HESI RN
HESI RN Exit Exam 2023 Capstone
1. A client with diabetes mellitus reports tingling in their feet. What is the nurse's best intervention?
- A. Advise the client to avoid wearing tight shoes.
- B. Refer the client to a podiatrist for foot care.
- C. Teach the client about blood sugar control and foot care.
- D. Administer insulin as prescribed.
Correct answer: C
Rationale: The correct intervention for a client with diabetes mellitus experiencing tingling in their feet is to teach the client about blood sugar control and foot care. This is essential because tingling in the feet can be a sign of neuropathy, a common complication of diabetes. Educating the client on maintaining proper blood sugar levels and foot care practices can help manage neuropathy symptoms and prevent complications like ulcers or infections. Advising the client to avoid tight shoes (Choice A) may help with comfort but does not address the underlying issue. Referring the client to a podiatrist (Choice B) is important for foot care but does not directly address blood sugar control. Administering insulin (Choice D) is not the priority for managing tingling in the feet related to neuropathy.

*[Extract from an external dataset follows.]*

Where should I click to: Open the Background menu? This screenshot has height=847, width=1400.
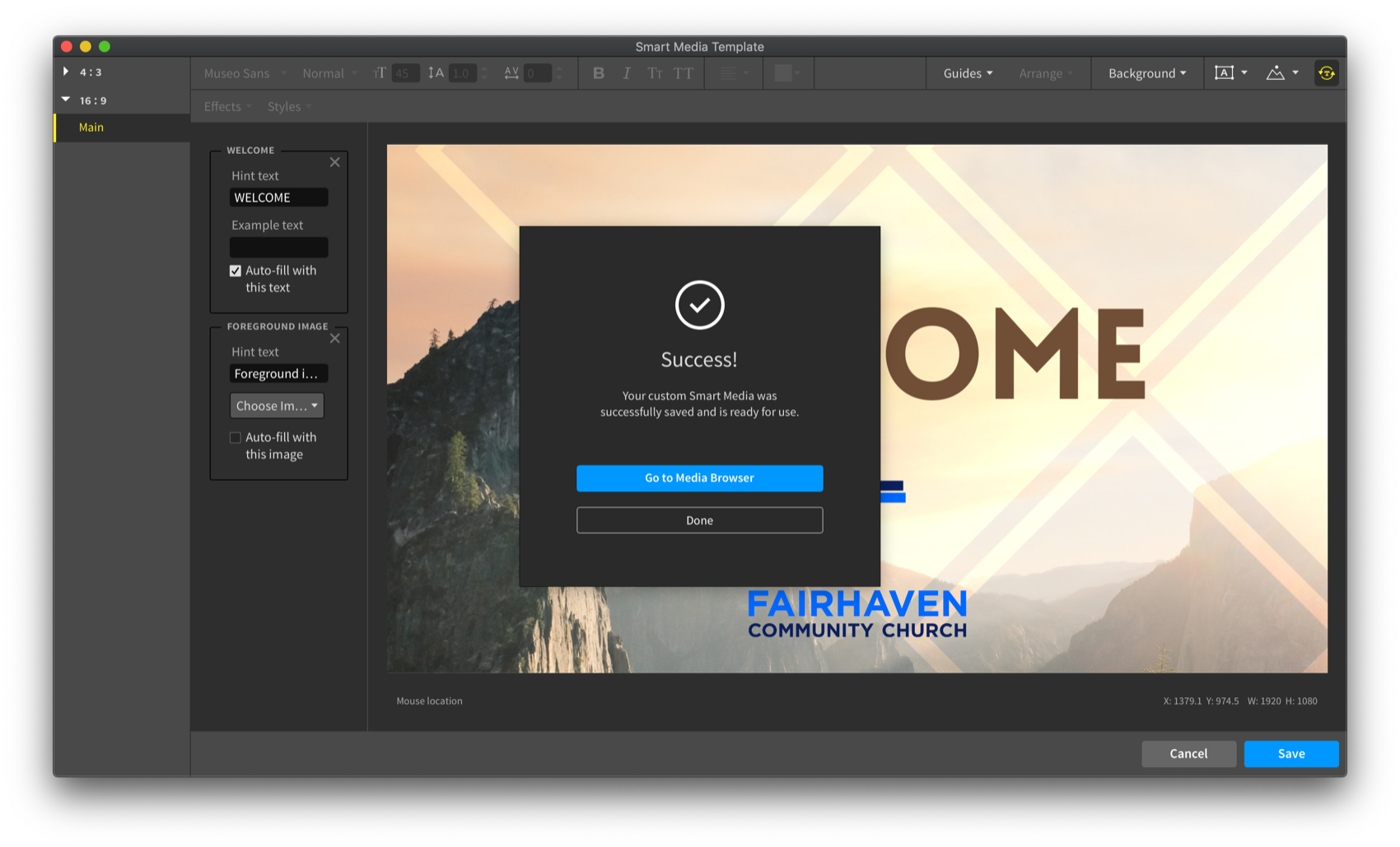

2. A client with hypoglycemia is unresponsive. What is the nurse's priority action?
- A. Administer intravenous dextrose.
- B. Check the client's blood glucose level.
- C. Administer glucagon intramuscularly.
- D. Prepare to administer oral glucose.
Correct answer: C
Rationale: The correct answer is to administer glucagon intramuscularly. In an unresponsive hypoglycemic client, administering glucagon intramuscularly is the priority action as it helps raise blood glucose levels quickly. Intravenous dextrose may be challenging to administer in an unresponsive client. Checking the client's blood glucose level is important but not the priority when the client is unresponsive. Preparing to administer oral glucose is not ideal for an unresponsive client as they may not be able to swallow.
3. A nurse is planning discharge teaching for a client with congestive heart failure (CHF). Which dietary instruction should the nurse provide?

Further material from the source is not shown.